▶ _REQUIRED WORK_
In the material below, find the line with "Instruction: Open See"; set down that line and every line after it to the end, exactly, without pictures.

____ RECORDS PROVIDED

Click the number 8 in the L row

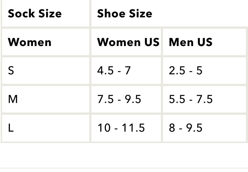172,128
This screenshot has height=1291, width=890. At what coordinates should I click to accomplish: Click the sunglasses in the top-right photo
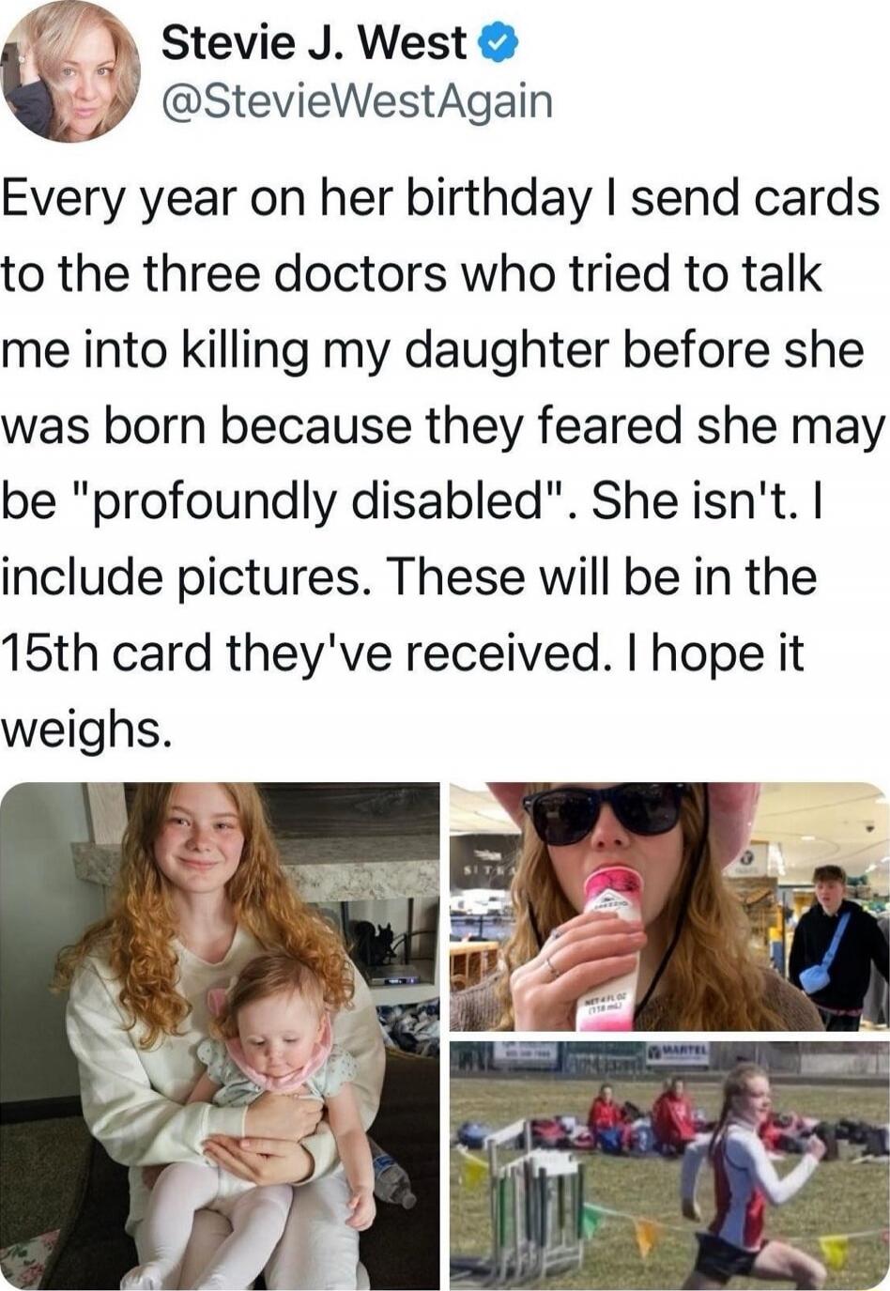click(606, 809)
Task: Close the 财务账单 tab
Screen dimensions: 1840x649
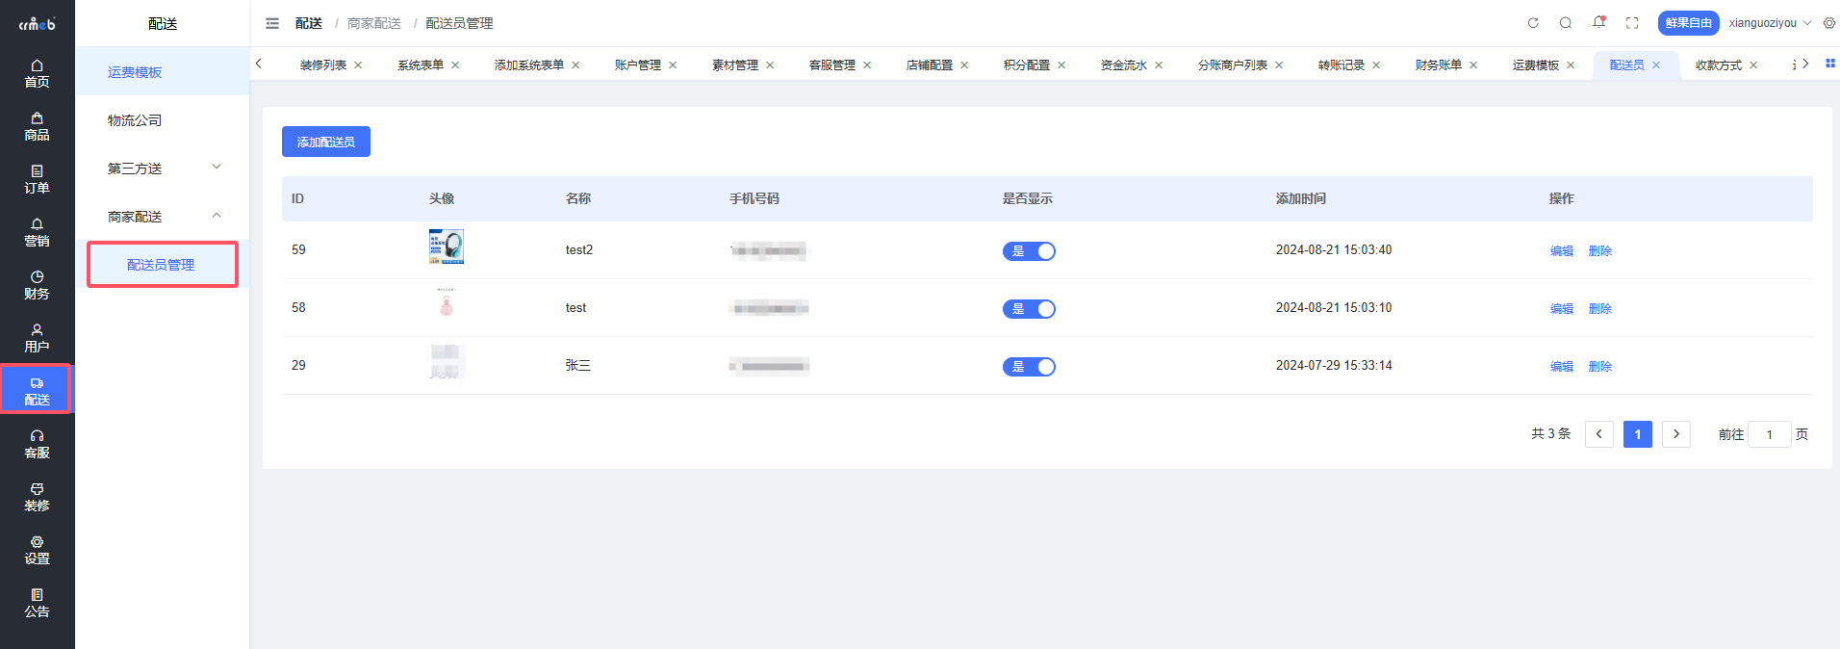Action: point(1473,65)
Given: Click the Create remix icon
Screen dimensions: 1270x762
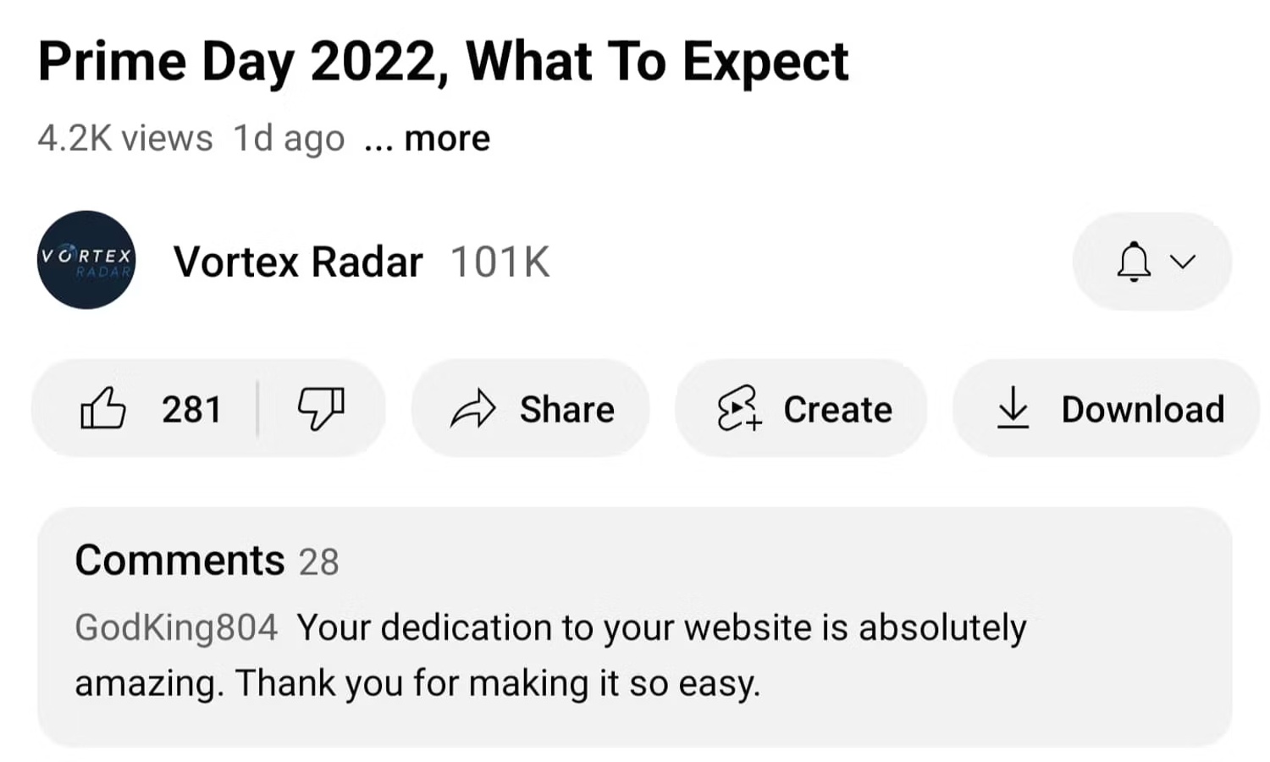Looking at the screenshot, I should pyautogui.click(x=739, y=409).
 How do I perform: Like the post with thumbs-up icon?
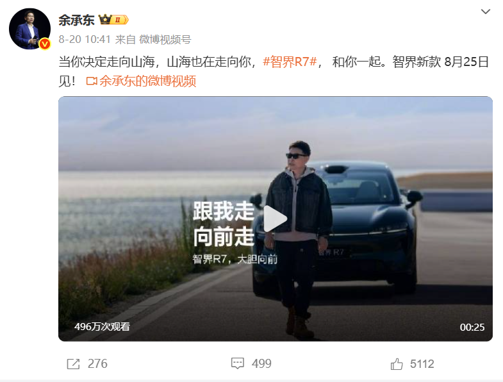coord(397,363)
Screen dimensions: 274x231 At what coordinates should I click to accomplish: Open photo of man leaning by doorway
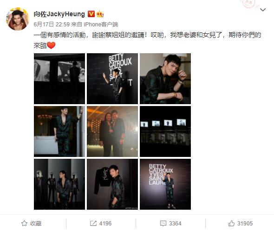59,131
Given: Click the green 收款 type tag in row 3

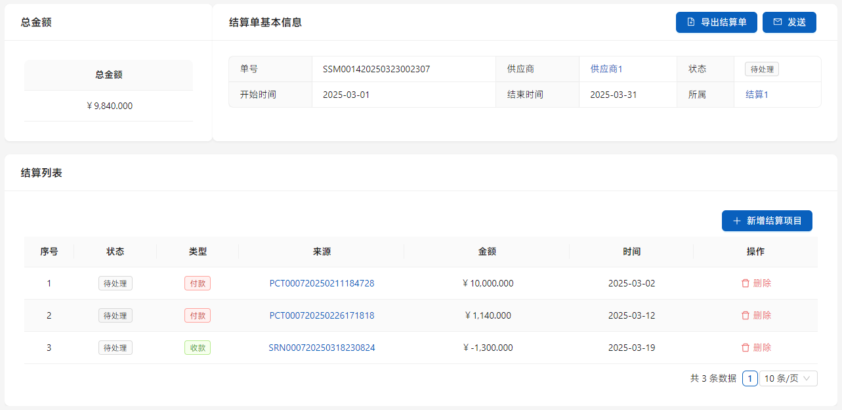Looking at the screenshot, I should (198, 348).
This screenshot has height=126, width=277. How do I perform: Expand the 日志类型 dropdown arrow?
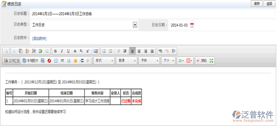tap(135, 25)

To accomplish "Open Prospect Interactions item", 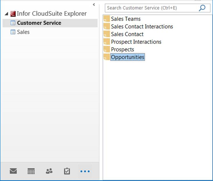I will 136,42.
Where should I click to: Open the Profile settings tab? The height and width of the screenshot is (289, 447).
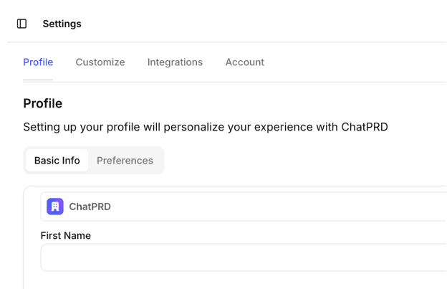coord(38,62)
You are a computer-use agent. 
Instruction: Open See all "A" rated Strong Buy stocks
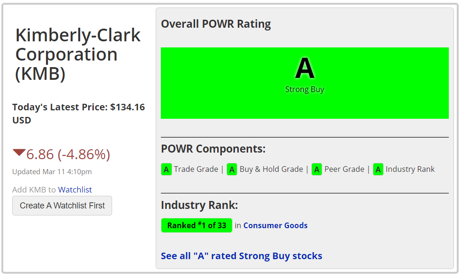tap(242, 256)
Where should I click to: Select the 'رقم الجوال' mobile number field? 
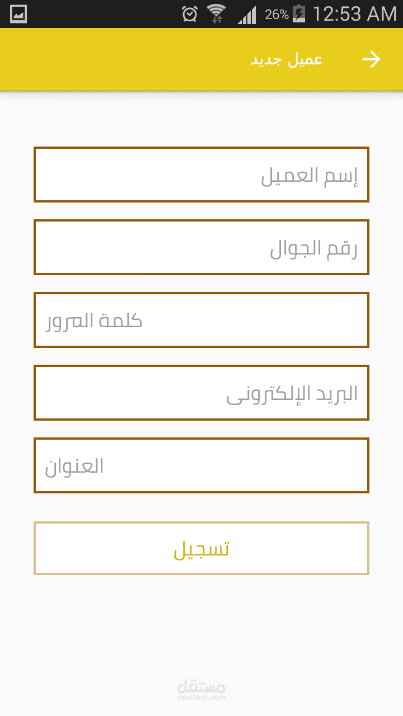coord(202,247)
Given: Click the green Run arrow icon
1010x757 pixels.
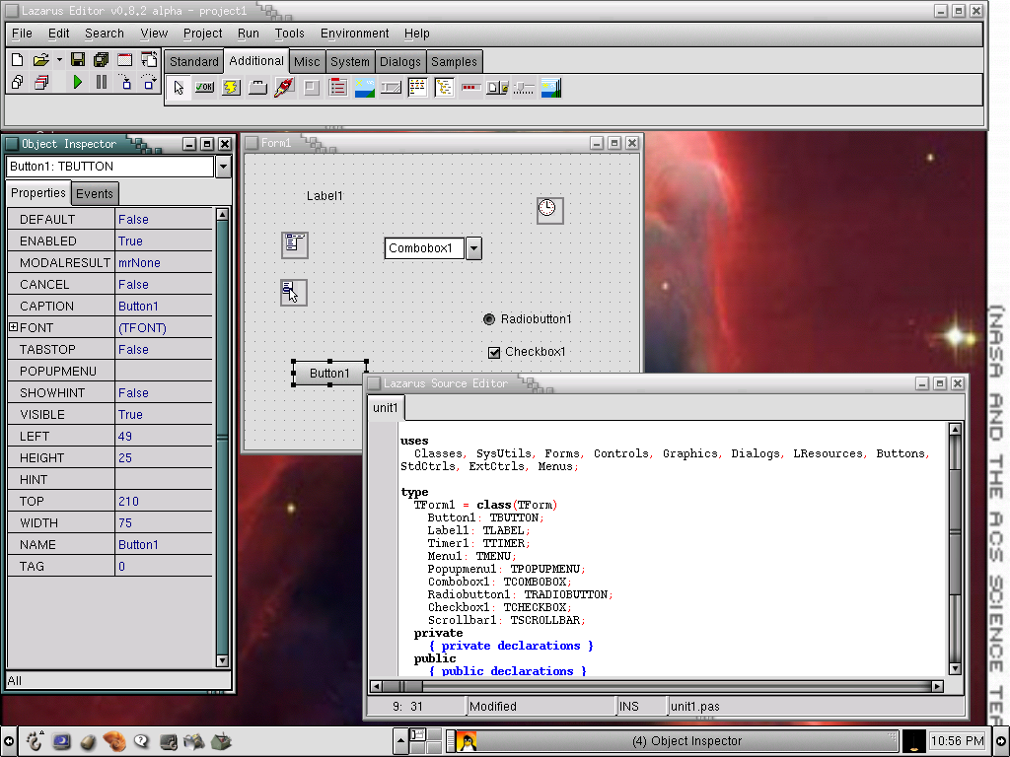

________

▶ _ANSWER BELOW_
Instruction: Open See all "A" rated Strong Buy stocks
tap(242, 256)
Where should I click to: Select the 'رقم الجوال' mobile number field? 
coord(202,247)
Given: Click the green Run arrow icon
1010x757 pixels.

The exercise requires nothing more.